After it was over, the Rucker Plantation welcomed Nathaniel and his brothers back as sharecropp­ers. That’s where Wright was born, in an unpainted wood shack 21 miles from Natchez in 1908.

In 1910, after Richard’s brother Leon was born, his father and mother Ella moved in with her folks in Natchez, into a small wood house on Woodlawn Street eight blocks from the Mississipp­i River. When he was 4 years old, Richard would accidental­ly set this house on fire, which caused him to be sent away to an orphanage. Not long after that, his father left the family.

In 1916, his mother took Leon and Richard with her to live with her sister Maggie and her husband Silas in Elaine, Ark. They had a nice white bungalow with a fence and a saloon that catered to the black sawmill workers.

They had plenty of food, more than 8-year-old Richard could at first believe. He pocketed a few biscuits before his mother caught him and scolded him for being a petty thief. There would be enough biscuits from here on out. Silas Hoskins was a substantia­l man, with interests. He had things to protect, things he’d worked for.

He’d stay all night at the saloon and come home to sleep through the day. Sometimes Richard would peek in on him, to look at the revolver he kept near his head.

Richard liked his Uncle Hoskins, though the man teased him some. He drove a wagon into the river, knowing Richard couldn’t swim. He ran it along in the shallows for about half a mile on the way to Helena. Scared Richard, who was a jittery sort anyways.

Then Uncle Hoskins vanished. That happened sometimes in those days. (Not just in Arkansas and Mississipp­i; in July 1919, a 17-year-old black boy named Eugene Williams drowned in Chicago’s Lake Michigan after being stoned by a group of white men who objected to him coming ashore on the white side of

a segregated beach. All anyone seems to know about Eugene Williams is that he was a good student who worked as a porter for a grocery store.)

A young man showed up on the porch, saying something about a white man shooting him. He told them not to go to the saloon.

Richard’s mother and aunt started packing right then. They left that night, carrying the kids and a few things down to West Helena. They stayed there about a month before slipping back into Mississipp­i. (A little later they came back to West Helena, where they shared a house with a brothel. That’s probably where they were in September 1919, when the Elaine massacre occurred.)

There was no funeral for Silas Hoskins. There was no probate; his survivors made no claim on his estate.

“There was only silence, quiet weeping, whispers and fears,” Richard would later write in a book called Black Boy that we should have read in school. “Uncle Hoskins had simply been plucked from our midst … we, figurative­ly, had fallen on our faces to avoid looking into that white-hot face of terror that we knew loomed somewhere above us. This was as close as white terror had ever come to me and my mind reeled. Why had we not fought back, I asked my mother, and the fear that was in her made her slap me into silence.”
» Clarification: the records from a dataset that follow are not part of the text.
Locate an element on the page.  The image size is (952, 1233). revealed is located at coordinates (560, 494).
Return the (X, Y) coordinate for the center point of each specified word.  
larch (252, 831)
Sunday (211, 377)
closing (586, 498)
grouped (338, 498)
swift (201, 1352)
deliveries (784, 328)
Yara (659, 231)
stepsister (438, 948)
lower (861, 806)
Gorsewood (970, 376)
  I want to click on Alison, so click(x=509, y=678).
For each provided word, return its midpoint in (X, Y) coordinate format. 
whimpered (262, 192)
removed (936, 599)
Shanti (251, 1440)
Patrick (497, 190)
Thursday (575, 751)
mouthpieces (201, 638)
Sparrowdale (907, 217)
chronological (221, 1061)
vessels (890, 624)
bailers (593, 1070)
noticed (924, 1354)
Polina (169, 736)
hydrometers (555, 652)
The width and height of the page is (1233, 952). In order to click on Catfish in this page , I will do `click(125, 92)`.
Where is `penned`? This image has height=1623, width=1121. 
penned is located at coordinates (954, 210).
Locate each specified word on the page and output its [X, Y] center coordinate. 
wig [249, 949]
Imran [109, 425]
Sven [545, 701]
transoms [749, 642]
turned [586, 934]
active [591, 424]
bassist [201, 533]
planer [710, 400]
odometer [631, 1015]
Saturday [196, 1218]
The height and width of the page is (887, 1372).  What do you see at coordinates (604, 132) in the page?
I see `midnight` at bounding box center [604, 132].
It was in 1945 that a man named Fred Hoskins read that sentence. He was sitting in bed with his wife in Brooklyn, N.Y., and it made him put the book down and write a letter to Wright, then living in Chicago. Fred was five years older than Richard; he was Silas Hoskins’ son from an earlier marriage and had been in Natchez with his mother when he heard about the death of his father. He told Wright that his grandmothe­r, Silas’ mother, had made a trip to Elaine to investigat­e.

“As you said, no one knew where he was buried,” Fred wrote. “If I remember right she was told that my Father was killed because he was biggity and lived too well for a Nigger and was killed by a Deputy Sheriff.”

Fred wrote to Richard that this father liked to drink and gamble, and that the story Richard told in

Black Boy of driving the wagon into the Mississipp­i reminded him of a similar incident when, while drunk, his father drove his wagon into a pond and scared Fred half to death.

Richard, who had no idea that Fred existed, wrote back to him:

“The reason I cannot tell you more about Uncle Hoskins’ death is that I was never able to learn any more about it than is contained in Black Boy. I asked Aunt Maggie about it time and again and she would never talk … She never wanted to be known among whites or blacks as the widow of a man whom the whites killed. I recall hearing that the whites told her never to say anything about it.

“My job as a writer is to try to make known to the people of this country … the lives that negroes live. We negroes live through things which even we want to forget or deny. I feel that we can never really help ourselves unless we admit what our lives are.”

We can never help ourselves unless we admit what our lives are. And the way we were. And the dark capacities we still harbor in the shallows of our hearts.